Thursday, July 12, 2007

Weird Al, CBS-FM, Letters & More

69° - sunny at 10:30am

Last Night:
Took my kids to see "Weird Al" Yankovic - appearing at our local Common Ground Fest. Near capacity crowd.

While a little bit of Al goes a long way with me - it was a good show - pretty much kid friendly; and I found that both my boys knew the words to most of his parodies. I later shook my head and began questioning my parenting skills. (I'm kidding. Well sort of...)


WCBS-FM returns today. 1:01pm in New York City. Streaming here. Interesting to note the artists featured on the revamped webpage; can you say "classic hits"? This morning Jerry Del Colliano wrote about the station and "classic hits vs. oldies" here.

Added at 1:19pm: Just caught a great year-by-year montage leading up to the 1:01pm kickoff of the "new" WCBS-FM. Great presentation. "The Greatest Hits of the 60s, 70s & the 80s". First song: "Do It Again" - the 1968 Beach Boys classic. First 80s definite "classic hits" type song: "Glory Days" from Springsteen. Start-ups are always awesome...and perhaps even more with this "rebirth".

Forwards or backwards? WCSX/Detroit kicked off "A to Z" this week. And in Houston, KKRW is doing it it reverse: "Ziggy Stardust" to "A Day In The Life". Backwards makes it fresh - especially if you've done A to Z in recently.

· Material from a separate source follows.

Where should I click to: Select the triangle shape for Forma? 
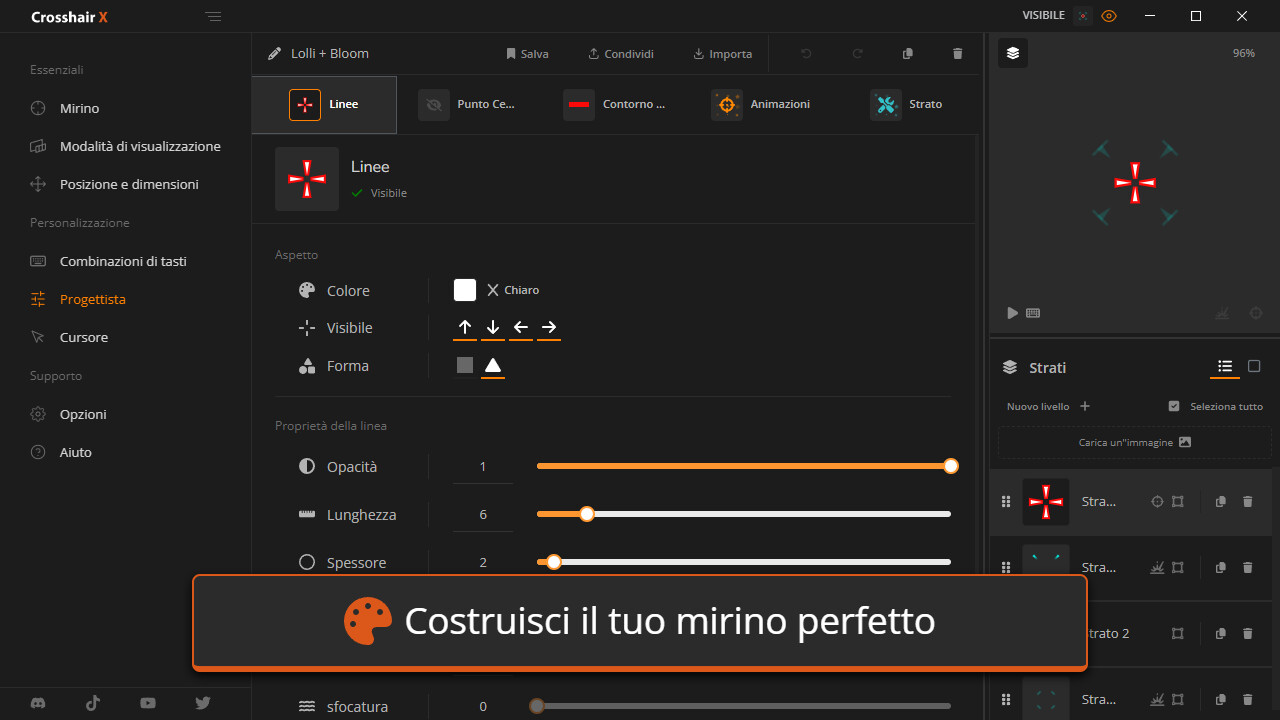click(492, 366)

Streaming. With no quick legislative relief in sight - and a report today in RAIN that the US Court of Appeals has denied a stay of the new CRB royalty rates - many webcasters are making decisions about their future.

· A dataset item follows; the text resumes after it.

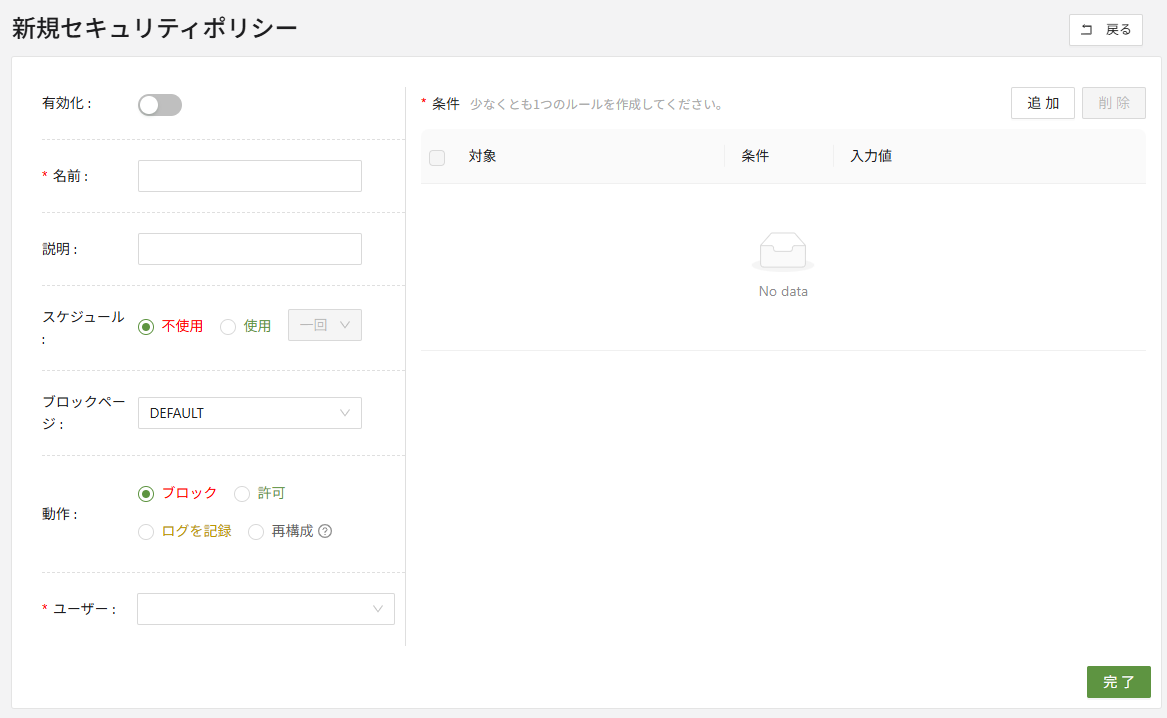Select the 使用 schedule radio button

tap(228, 326)
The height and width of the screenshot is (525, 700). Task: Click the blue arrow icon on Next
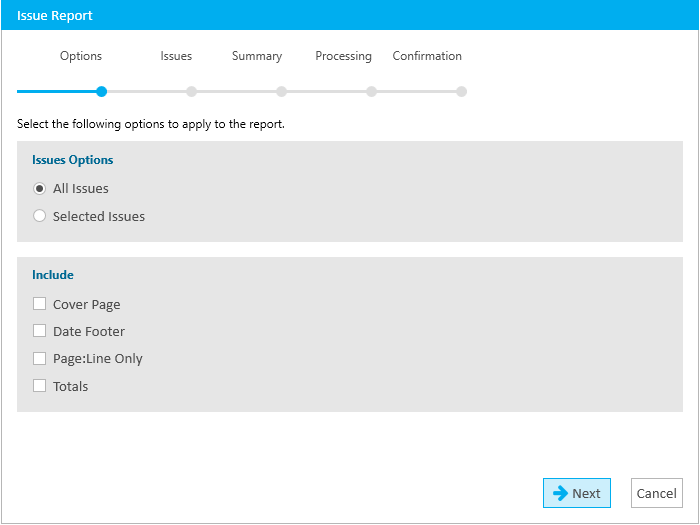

New rates kick in this Sunday.


Meanwhile: can you afford not to stream? Especially when there's a Wi-Max future not far down the road. Read Mark Ramsey's blog here.


A cool week for email....


Tuesday I received a nice note from Greg Solk, VP of Programming for Bonneville - on my posts about his company's WDRV/Chicago. Thank you Greg!

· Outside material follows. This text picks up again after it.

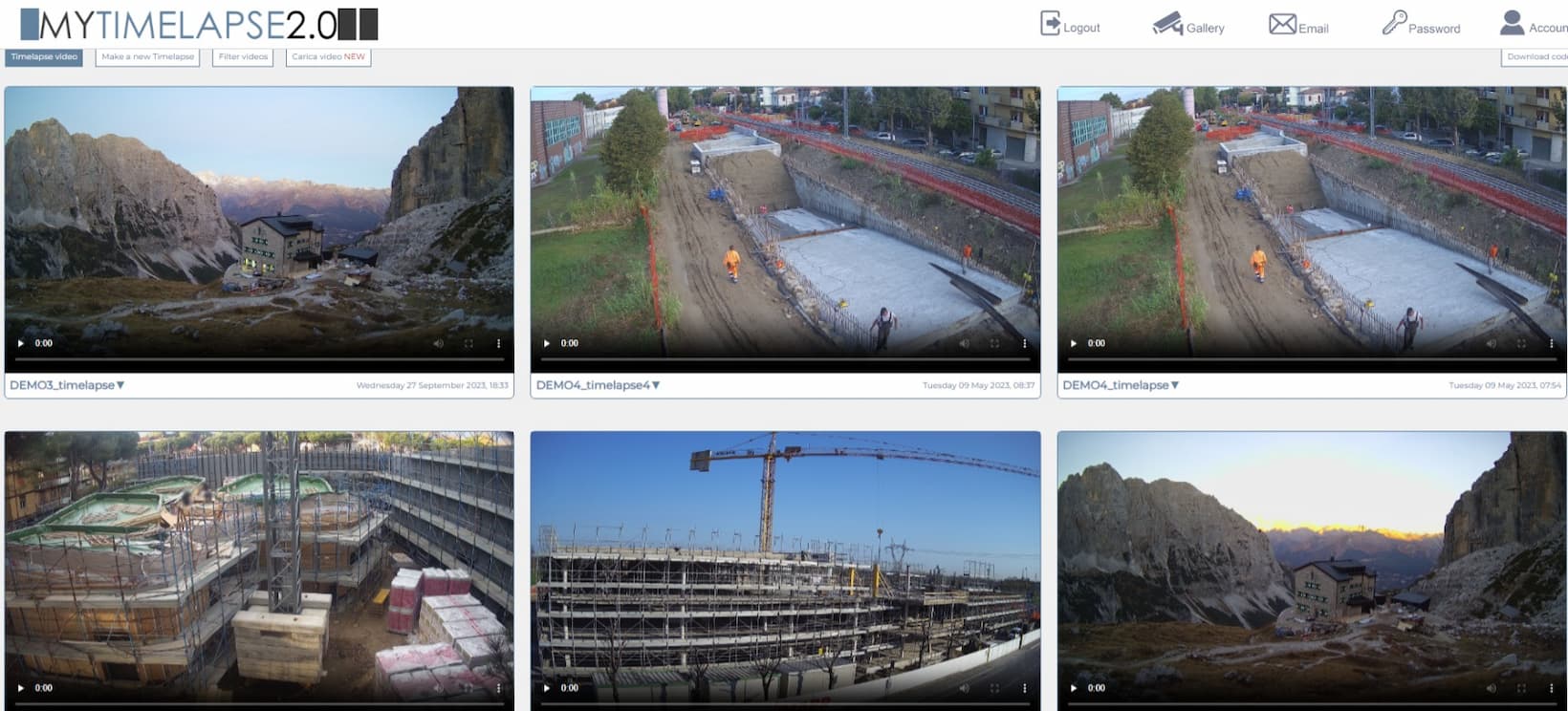Play the DEMO3_timelapse mountain video
Screen dimensions: 1568x711
(x=21, y=343)
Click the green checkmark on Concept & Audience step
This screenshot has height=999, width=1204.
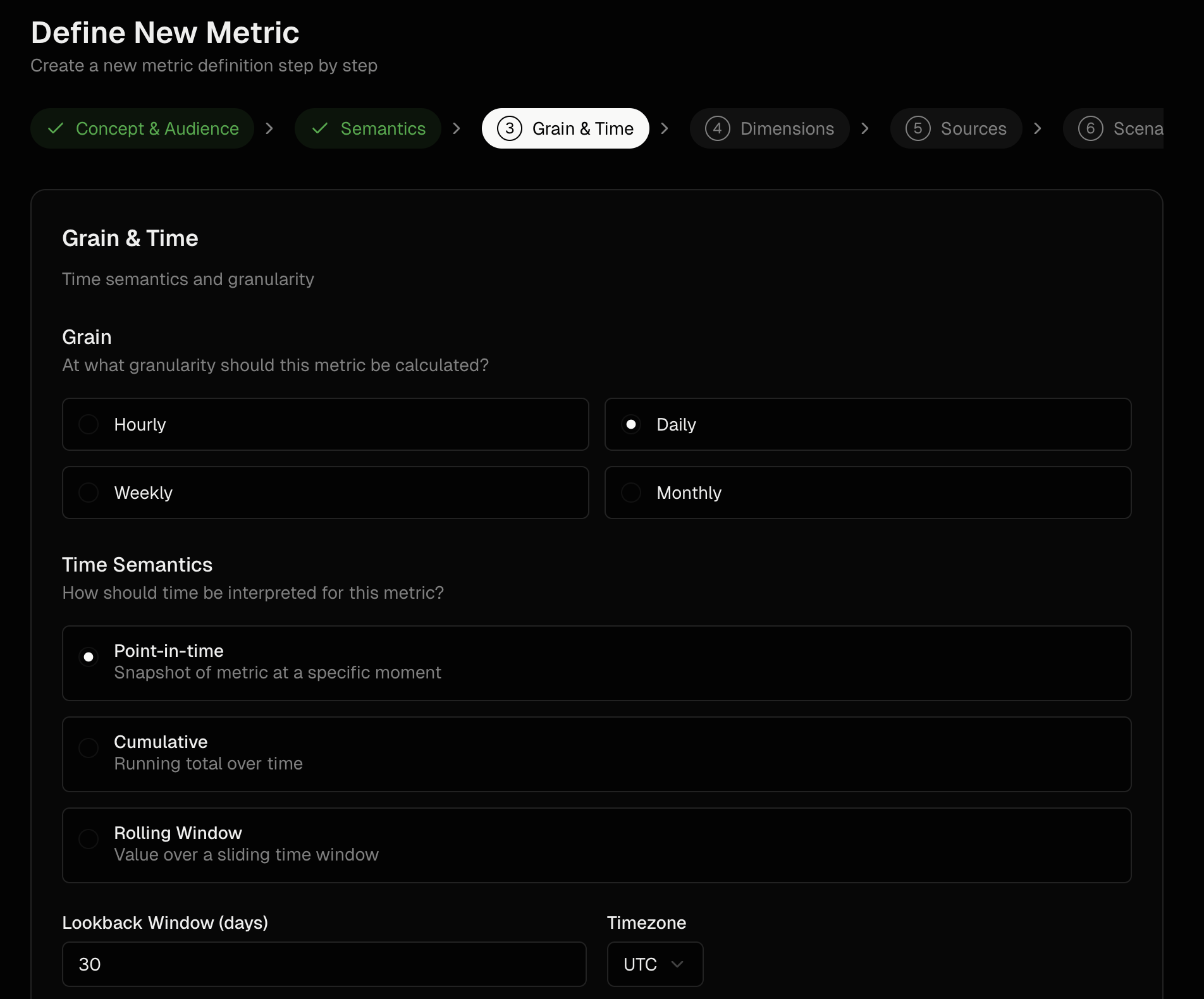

And yesterday brought wonderful things in my Outlook inbox: First from Marilynn Mee of Milwaukee's WKLH - writing that my comments about her show yesterday "made her day".

Listening to the stream, Marilynn made my day mentioning this blog on her air at least twice!


Another email was from original 1977-1978 WLUP/Chicago air talent Les Tracy - who stumbled across
these posts written about WLUP's beginnings a few months back.

I put him in touch with original Loop PD Jay Blackburn and talent Tom O'Toole.
Les (or "Lester" as he often called himself on-air) was one of my favs on WLUP "back in the day". His note also mentioned seeing Lee Arnold's name here.

Les Tracy is also a veteran of west coast stations KGB, KPRI, KZAP, KOME, KSMJ - and perhaps a few more call letters in his on-air and programming career.